:: Excerpted data

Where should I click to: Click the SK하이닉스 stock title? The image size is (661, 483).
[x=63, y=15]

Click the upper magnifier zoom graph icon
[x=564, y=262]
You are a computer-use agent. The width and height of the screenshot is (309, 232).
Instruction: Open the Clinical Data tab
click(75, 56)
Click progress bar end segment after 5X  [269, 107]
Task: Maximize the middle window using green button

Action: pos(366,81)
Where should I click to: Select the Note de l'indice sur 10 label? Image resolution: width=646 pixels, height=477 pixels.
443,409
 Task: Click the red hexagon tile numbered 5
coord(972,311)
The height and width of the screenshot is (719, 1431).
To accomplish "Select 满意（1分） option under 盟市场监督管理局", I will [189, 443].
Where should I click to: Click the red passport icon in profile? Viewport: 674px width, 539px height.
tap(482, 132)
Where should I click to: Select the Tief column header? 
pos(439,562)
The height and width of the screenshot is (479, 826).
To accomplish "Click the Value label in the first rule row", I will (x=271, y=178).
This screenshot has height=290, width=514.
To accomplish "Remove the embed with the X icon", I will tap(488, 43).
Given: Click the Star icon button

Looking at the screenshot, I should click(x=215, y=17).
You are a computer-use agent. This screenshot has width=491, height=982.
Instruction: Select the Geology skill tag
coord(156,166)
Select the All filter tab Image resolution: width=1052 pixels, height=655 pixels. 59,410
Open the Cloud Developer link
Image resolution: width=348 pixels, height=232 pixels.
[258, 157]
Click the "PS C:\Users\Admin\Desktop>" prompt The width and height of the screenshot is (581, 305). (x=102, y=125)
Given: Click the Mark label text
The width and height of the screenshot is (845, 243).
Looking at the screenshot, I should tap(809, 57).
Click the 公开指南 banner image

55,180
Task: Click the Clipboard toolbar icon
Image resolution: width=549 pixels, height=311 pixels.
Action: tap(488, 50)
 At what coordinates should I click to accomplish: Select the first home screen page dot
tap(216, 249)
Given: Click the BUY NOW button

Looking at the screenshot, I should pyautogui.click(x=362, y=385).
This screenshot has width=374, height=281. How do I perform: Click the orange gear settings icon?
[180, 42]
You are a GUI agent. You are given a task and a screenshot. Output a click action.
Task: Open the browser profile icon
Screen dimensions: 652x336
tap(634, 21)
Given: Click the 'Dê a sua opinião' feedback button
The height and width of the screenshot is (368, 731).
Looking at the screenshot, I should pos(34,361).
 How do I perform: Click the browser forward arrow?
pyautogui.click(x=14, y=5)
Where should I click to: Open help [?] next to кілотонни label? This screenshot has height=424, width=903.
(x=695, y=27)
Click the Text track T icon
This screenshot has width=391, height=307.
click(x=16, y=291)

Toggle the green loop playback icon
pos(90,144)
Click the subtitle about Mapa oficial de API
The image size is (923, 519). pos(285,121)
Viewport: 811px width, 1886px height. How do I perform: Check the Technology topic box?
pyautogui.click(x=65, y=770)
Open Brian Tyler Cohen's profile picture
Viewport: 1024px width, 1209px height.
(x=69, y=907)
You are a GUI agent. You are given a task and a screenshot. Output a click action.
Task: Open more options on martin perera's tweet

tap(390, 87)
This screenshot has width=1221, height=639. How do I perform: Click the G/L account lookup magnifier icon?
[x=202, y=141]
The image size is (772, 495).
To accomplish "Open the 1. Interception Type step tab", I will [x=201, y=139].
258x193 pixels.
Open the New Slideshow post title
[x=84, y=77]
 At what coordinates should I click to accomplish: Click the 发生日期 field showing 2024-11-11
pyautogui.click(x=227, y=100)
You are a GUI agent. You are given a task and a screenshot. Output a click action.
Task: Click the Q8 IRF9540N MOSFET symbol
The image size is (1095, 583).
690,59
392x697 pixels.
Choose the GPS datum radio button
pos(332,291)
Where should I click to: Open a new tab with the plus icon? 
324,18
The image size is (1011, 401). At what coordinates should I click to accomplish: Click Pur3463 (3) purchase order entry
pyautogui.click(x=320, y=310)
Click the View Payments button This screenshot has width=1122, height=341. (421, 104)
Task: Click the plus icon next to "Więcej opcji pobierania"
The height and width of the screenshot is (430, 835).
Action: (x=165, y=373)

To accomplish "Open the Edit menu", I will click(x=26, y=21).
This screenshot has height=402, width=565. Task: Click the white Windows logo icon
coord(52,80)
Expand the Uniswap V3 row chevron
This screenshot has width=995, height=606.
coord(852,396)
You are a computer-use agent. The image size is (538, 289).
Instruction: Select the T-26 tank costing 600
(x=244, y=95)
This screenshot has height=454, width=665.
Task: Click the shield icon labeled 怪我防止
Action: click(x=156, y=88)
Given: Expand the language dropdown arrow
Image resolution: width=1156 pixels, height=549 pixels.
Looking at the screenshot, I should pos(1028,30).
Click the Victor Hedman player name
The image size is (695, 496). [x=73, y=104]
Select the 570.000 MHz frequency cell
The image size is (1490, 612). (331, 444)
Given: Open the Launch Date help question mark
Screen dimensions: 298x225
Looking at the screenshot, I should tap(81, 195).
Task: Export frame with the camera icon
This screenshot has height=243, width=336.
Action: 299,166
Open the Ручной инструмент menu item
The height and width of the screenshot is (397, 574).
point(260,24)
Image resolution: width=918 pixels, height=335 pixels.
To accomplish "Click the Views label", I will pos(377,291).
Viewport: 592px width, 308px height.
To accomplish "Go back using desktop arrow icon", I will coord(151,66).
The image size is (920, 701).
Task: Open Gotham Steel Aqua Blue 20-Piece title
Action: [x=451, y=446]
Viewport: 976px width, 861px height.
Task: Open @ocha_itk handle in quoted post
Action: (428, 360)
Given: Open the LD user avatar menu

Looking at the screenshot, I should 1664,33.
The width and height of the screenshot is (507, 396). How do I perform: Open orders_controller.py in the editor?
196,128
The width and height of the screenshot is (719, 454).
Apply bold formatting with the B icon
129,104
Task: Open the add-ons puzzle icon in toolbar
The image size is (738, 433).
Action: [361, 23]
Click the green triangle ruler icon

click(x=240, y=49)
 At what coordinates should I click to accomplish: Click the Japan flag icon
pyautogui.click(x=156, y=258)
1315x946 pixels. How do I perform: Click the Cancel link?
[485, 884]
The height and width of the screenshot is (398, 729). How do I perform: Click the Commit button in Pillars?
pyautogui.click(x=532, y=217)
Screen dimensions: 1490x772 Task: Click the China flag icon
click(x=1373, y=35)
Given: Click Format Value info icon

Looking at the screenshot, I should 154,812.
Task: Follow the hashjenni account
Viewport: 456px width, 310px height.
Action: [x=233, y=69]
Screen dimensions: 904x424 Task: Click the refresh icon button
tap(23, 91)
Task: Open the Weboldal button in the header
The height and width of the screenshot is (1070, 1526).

::::

### Assignment:
Print all the data above word for word.

### Answer to this problem:
Where should I click to: Click the SK하이닉스 stock title? The image size is (661, 483).
[x=63, y=15]

Click the upper magnifier zoom graph icon
[x=564, y=262]
You are a computer-use agent. The width and height of the screenshot is (309, 232).
Instruction: Open the Clinical Data tab
click(75, 56)
Click progress bar end segment after 5X  [269, 107]
Task: Maximize the middle window using green button

Action: pos(366,81)
Where should I click to: Select the Note de l'indice sur 10 label? Image resolution: width=646 pixels, height=477 pixels.
443,409
 Task: Click the red hexagon tile numbered 5
coord(972,311)
The height and width of the screenshot is (719, 1431).
To accomplish "Select 满意（1分） option under 盟市场监督管理局", I will [189, 443].
Where should I click to: Click the red passport icon in profile? Viewport: 674px width, 539px height.
tap(482, 132)
Where should I click to: Select the Tief column header? 
pos(439,562)
The height and width of the screenshot is (479, 826).
To accomplish "Click the Value label in the first rule row", I will (x=271, y=178).
This screenshot has height=290, width=514.
To accomplish "Remove the embed with the X icon", I will tap(488, 43).
Given: Click the Star icon button

Looking at the screenshot, I should click(x=215, y=17).
You are a computer-use agent. This screenshot has width=491, height=982.
Instruction: Select the Geology skill tag
coord(156,166)
Select the All filter tab Image resolution: width=1052 pixels, height=655 pixels. 59,410
Open the Cloud Developer link
Image resolution: width=348 pixels, height=232 pixels.
[258, 157]
Click the "PS C:\Users\Admin\Desktop>" prompt The width and height of the screenshot is (581, 305). (x=102, y=125)
Given: Click the Mark label text
The width and height of the screenshot is (845, 243).
Looking at the screenshot, I should tap(809, 57).
Click the 公开指南 banner image

55,180
Task: Click the Clipboard toolbar icon
Image resolution: width=549 pixels, height=311 pixels.
Action: tap(488, 50)
 At what coordinates should I click to accomplish: Select the first home screen page dot
tap(216, 249)
Given: Click the BUY NOW button

Looking at the screenshot, I should pyautogui.click(x=362, y=385).
This screenshot has width=374, height=281. How do I perform: Click the orange gear settings icon?
[180, 42]
You are a GUI agent. You are given a task and a screenshot. Output a click action.
Task: Open the browser profile icon
Screen dimensions: 652x336
tap(634, 21)
Given: Click the 'Dê a sua opinião' feedback button
The height and width of the screenshot is (368, 731).
Looking at the screenshot, I should pos(34,361).
 How do I perform: Click the browser forward arrow?
pyautogui.click(x=14, y=5)
Where should I click to: Open help [?] next to кілотонни label? This screenshot has height=424, width=903.
(x=695, y=27)
Click the Text track T icon
This screenshot has width=391, height=307.
click(x=16, y=291)

Toggle the green loop playback icon
pos(90,144)
Click the subtitle about Mapa oficial de API
The image size is (923, 519). pos(285,121)
Viewport: 811px width, 1886px height. How do I perform: Check the Technology topic box?
pyautogui.click(x=65, y=770)
Open Brian Tyler Cohen's profile picture
Viewport: 1024px width, 1209px height.
(x=69, y=907)
You are a GUI agent. You are given a task and a screenshot. Output a click action.
Task: Open more options on martin perera's tweet

tap(390, 87)
This screenshot has width=1221, height=639. How do I perform: Click the G/L account lookup magnifier icon?
[x=202, y=141]
The image size is (772, 495).
To accomplish "Open the 1. Interception Type step tab", I will [x=201, y=139].
258x193 pixels.
Open the New Slideshow post title
[x=84, y=77]
 At what coordinates should I click to accomplish: Click the 发生日期 field showing 2024-11-11
pyautogui.click(x=227, y=100)
You are a GUI agent. You are given a task and a screenshot. Output a click action.
Task: Click the Q8 IRF9540N MOSFET symbol
The image size is (1095, 583).
690,59
392x697 pixels.
Choose the GPS datum radio button
pos(332,291)
Where should I click to: Open a new tab with the plus icon? 
324,18
The image size is (1011, 401). At what coordinates should I click to accomplish: Click Pur3463 (3) purchase order entry
pyautogui.click(x=320, y=310)
Click the View Payments button This screenshot has width=1122, height=341. (421, 104)
Task: Click the plus icon next to "Więcej opcji pobierania"
The height and width of the screenshot is (430, 835).
Action: (x=165, y=373)

To accomplish "Open the Edit menu", I will click(x=26, y=21).
This screenshot has height=402, width=565. Task: Click the white Windows logo icon
coord(52,80)
Expand the Uniswap V3 row chevron
This screenshot has width=995, height=606.
coord(852,396)
You are a computer-use agent. The image size is (538, 289).
Instruction: Select the T-26 tank costing 600
(x=244, y=95)
This screenshot has height=454, width=665.
Task: Click the shield icon labeled 怪我防止
Action: click(x=156, y=88)
Given: Expand the language dropdown arrow
Image resolution: width=1156 pixels, height=549 pixels.
Looking at the screenshot, I should pos(1028,30).
Click the Victor Hedman player name
The image size is (695, 496). [x=73, y=104]
Select the 570.000 MHz frequency cell
The image size is (1490, 612). (331, 444)
Given: Open the Launch Date help question mark
Screen dimensions: 298x225
Looking at the screenshot, I should tap(81, 195).
Task: Export frame with the camera icon
This screenshot has height=243, width=336.
Action: 299,166
Open the Ручной инструмент menu item
The height and width of the screenshot is (397, 574).
point(260,24)
Image resolution: width=918 pixels, height=335 pixels.
To accomplish "Click the Views label", I will pos(377,291).
Viewport: 592px width, 308px height.
To accomplish "Go back using desktop arrow icon", I will coord(151,66).
The image size is (920, 701).
Task: Open Gotham Steel Aqua Blue 20-Piece title
Action: [x=451, y=446]
Viewport: 976px width, 861px height.
Task: Open @ocha_itk handle in quoted post
Action: (428, 360)
Given: Open the LD user avatar menu

Looking at the screenshot, I should 1664,33.
The width and height of the screenshot is (507, 396). How do I perform: Open orders_controller.py in the editor?
196,128
The width and height of the screenshot is (719, 454).
Apply bold formatting with the B icon
129,104
Task: Open the add-ons puzzle icon in toolbar
The image size is (738, 433).
Action: [361, 23]
Click the green triangle ruler icon

click(x=240, y=49)
 At what coordinates should I click to accomplish: Click the Japan flag icon
pyautogui.click(x=156, y=258)
1315x946 pixels. How do I perform: Click the Cancel link?
[485, 884]
The height and width of the screenshot is (398, 729). How do I perform: Click the Commit button in Pillars?
pyautogui.click(x=532, y=217)
Screen dimensions: 1490x772 Task: Click the China flag icon
click(x=1373, y=35)
Given: Click Format Value info icon

Looking at the screenshot, I should 154,812.
Task: Follow the hashjenni account
Viewport: 456px width, 310px height.
Action: [x=233, y=69]
Screen dimensions: 904x424 Task: Click the refresh icon button
tap(23, 91)
Task: Open the Weboldal button in the header
The height and width of the screenshot is (1070, 1526).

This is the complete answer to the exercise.